[Work to be completed]
From the line that contains "This screenshot has width=1456, height=819." through the end of the records below, write out each line exactly as it appears, but not the pictures.

++++++

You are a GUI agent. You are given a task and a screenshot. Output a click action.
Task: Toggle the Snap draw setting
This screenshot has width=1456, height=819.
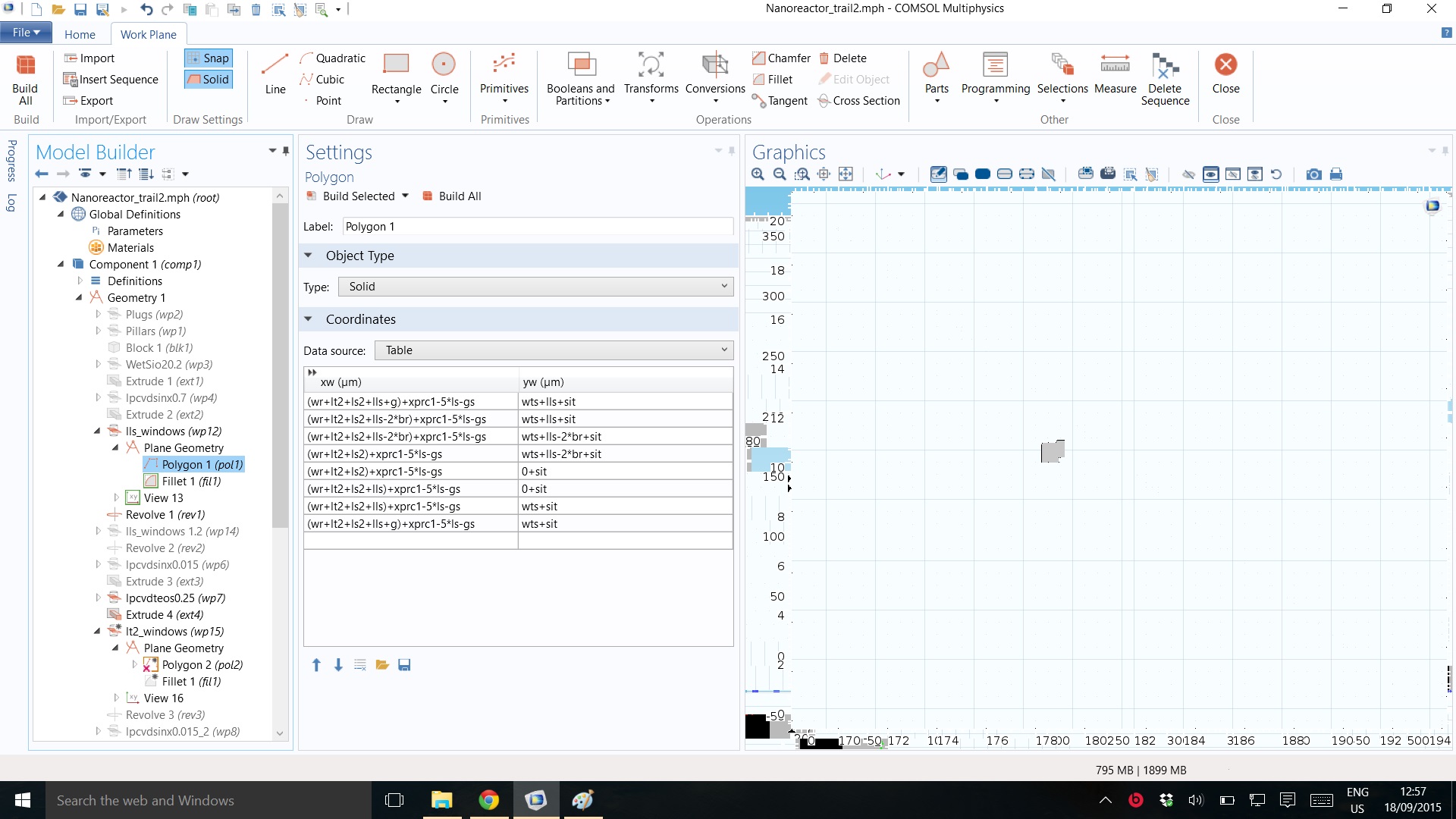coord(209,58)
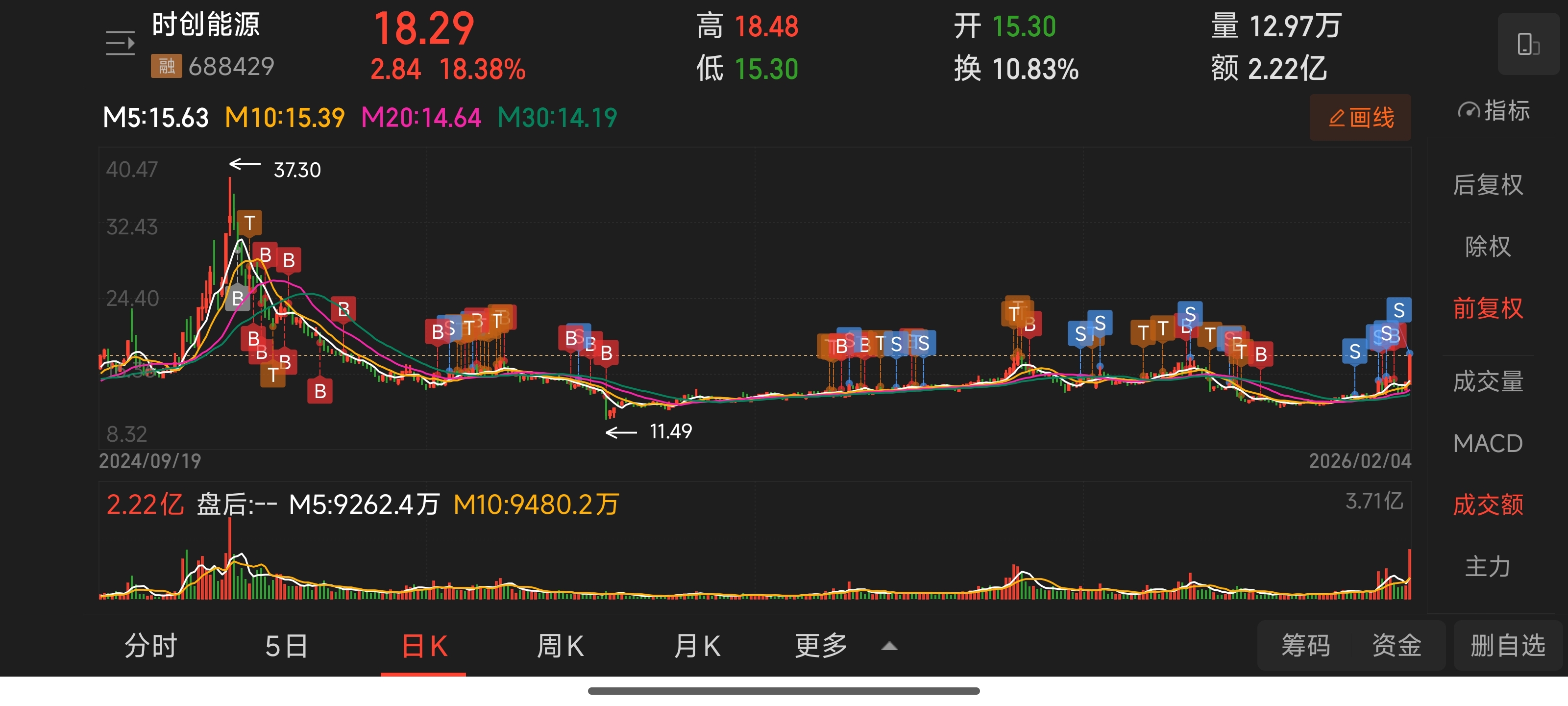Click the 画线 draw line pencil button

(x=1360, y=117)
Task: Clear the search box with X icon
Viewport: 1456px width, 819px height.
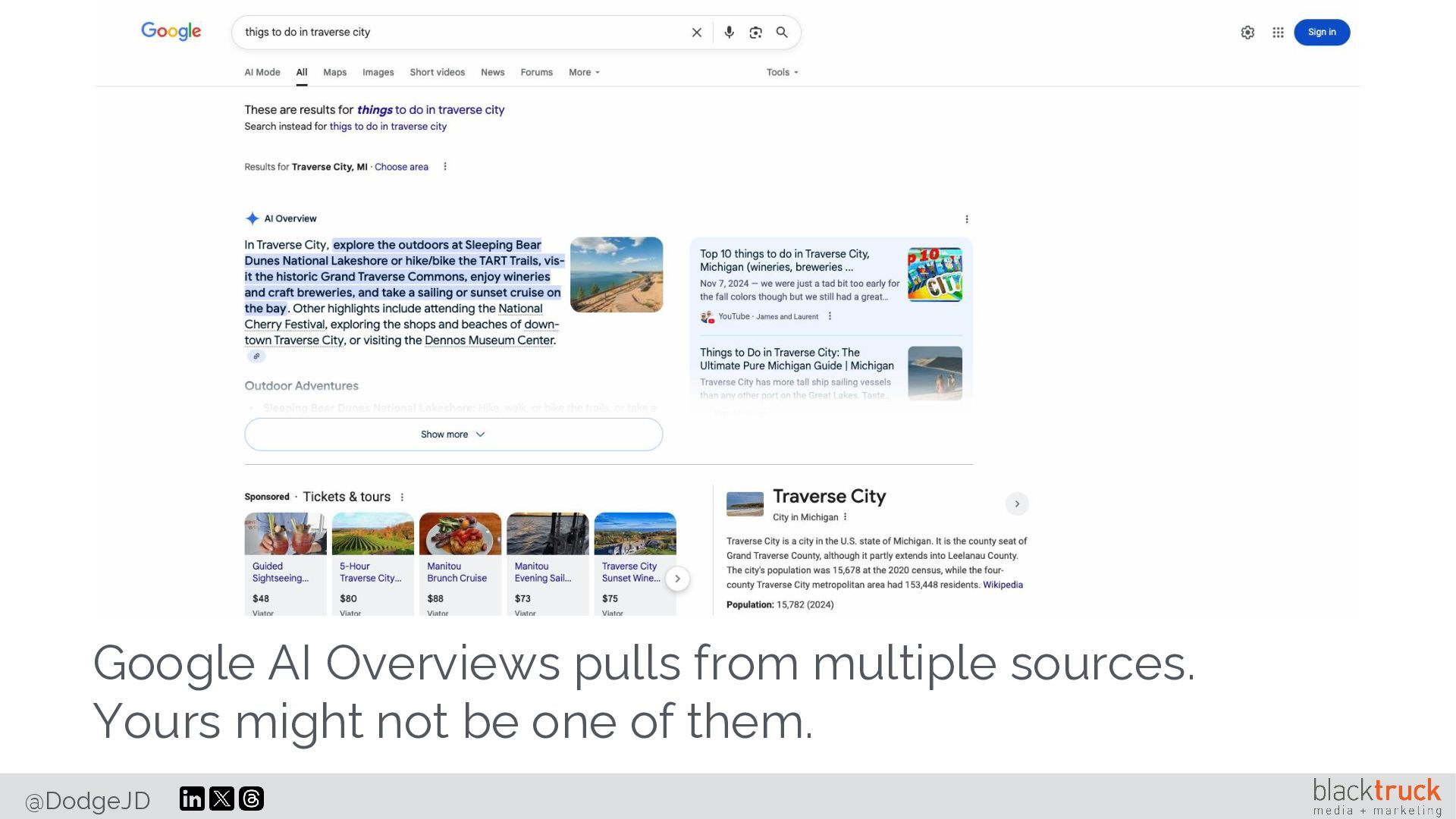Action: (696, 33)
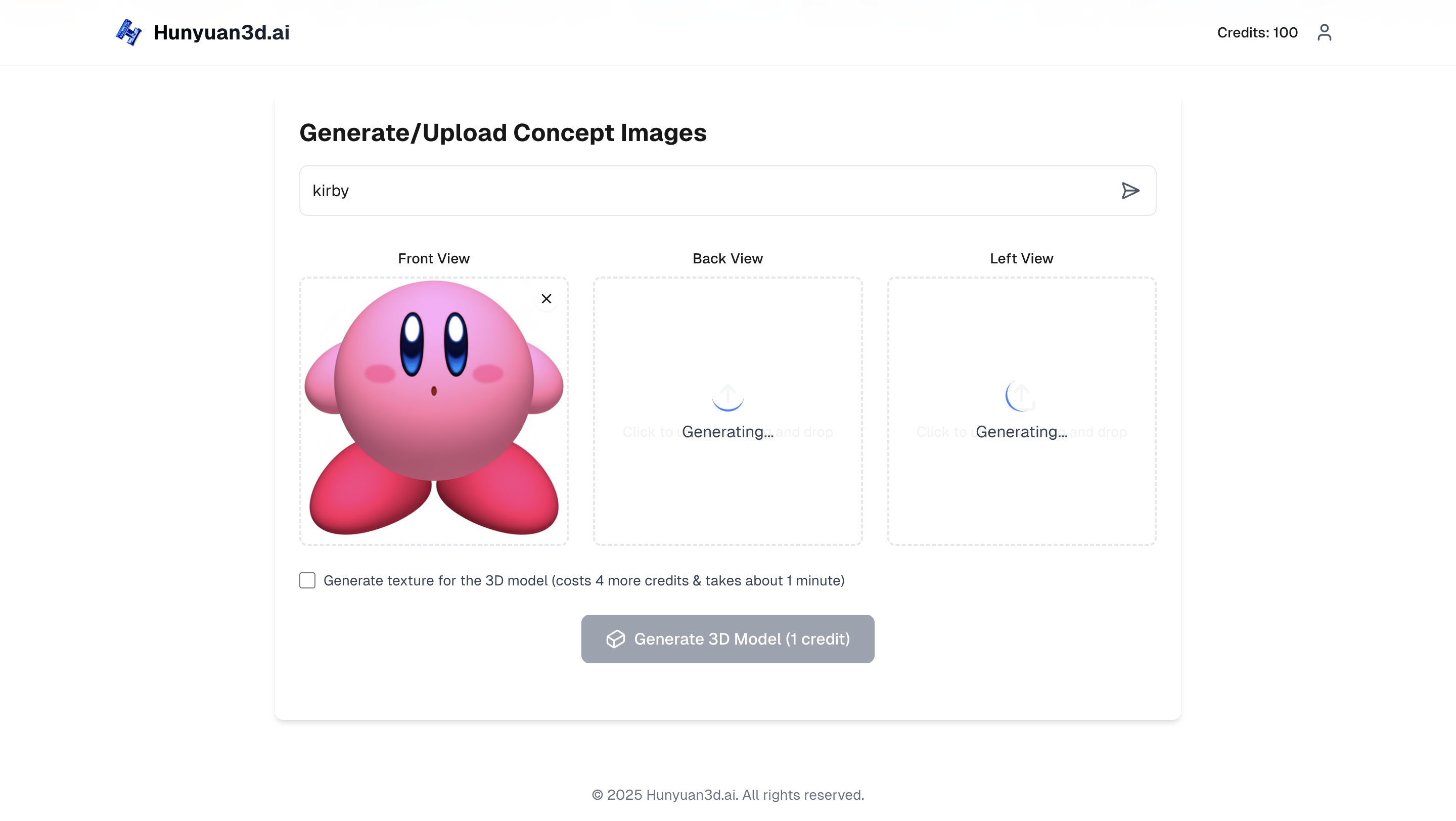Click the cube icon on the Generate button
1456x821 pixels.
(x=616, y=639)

++++++

[Exercise result]
This screenshot has width=1456, height=819.
coord(209,58)
Click the 画线 draw line pencil button

(x=1360, y=117)
Task: Clear the search box with X icon
Viewport: 1456px width, 819px height.
Action: (696, 33)
Click the cube icon on the Generate button
1456x821 pixels.
(x=616, y=639)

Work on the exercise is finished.